SERVER, NETWORK DEVICE AND ENDPOINT PASSWORDS WHERE YOU WANT THEM
The first step toward protecting access to critical account passwords is bringing them under management of Centrify Privileged Access Service, where your server and network device passwords are securely stored and managed. To assure the highest level of security, Centrify leverages government-grade encryption for secure storage.
Centrify Privileged Access Service creates an exclusive AES 256-bit encryption key for each tenant used to individually encrypt account passwords before being stored. Passwords are never stored, replicated or transmitted in the clear, regardless of whether the customer installs and manages their own instance of Centrify Privileged Access Service or subscribes to the Centrify Cloud Service. Centrify couples these encryption controls with stringent multi-layered cloud security and certifications (such as SOC 2, TRUSTe, as well as AWS and Microsoft Azure certifications that include FedRAMP, CSA, and G-Cloud) to deliver the best protection for these sensitive passwords from a cloud service perspective.
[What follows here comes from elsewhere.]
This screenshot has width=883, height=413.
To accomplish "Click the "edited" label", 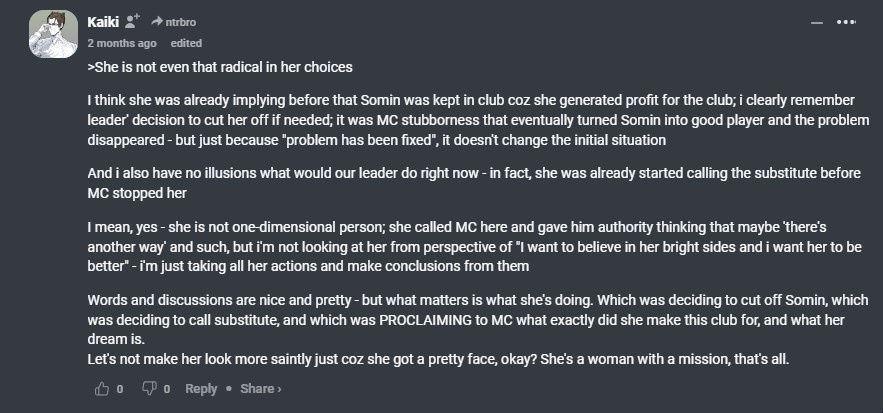I will tap(186, 43).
Centrify can also store passwords in a Gemalto SafeNet KeySecure key management appliance. If you already have an investment in SafeNet KeySecure — whether on-site or a virtual appliance in the cloud — or if you need more control over the encryption keys used to protect the passwords, this is an ideal complement to the Centrify Privileged Access Service.
Setup is quick and simple: create a SafeNet KeySecure instance and its matching configuration in the Centrify Privileged Access Service, generate SSL keys and then migrate the existing passwords to SafeNet KeySecure.
- Flexibility in where you store your privileged account passwords.
- Simple configuration — password migration between Centrify and Gemalto SafeNet.
- Private keys used to encrypt account passwords are kept under your control.
- Gemalto SafeNet’s dedicated cryptographic processor accelerates operations, improving performance.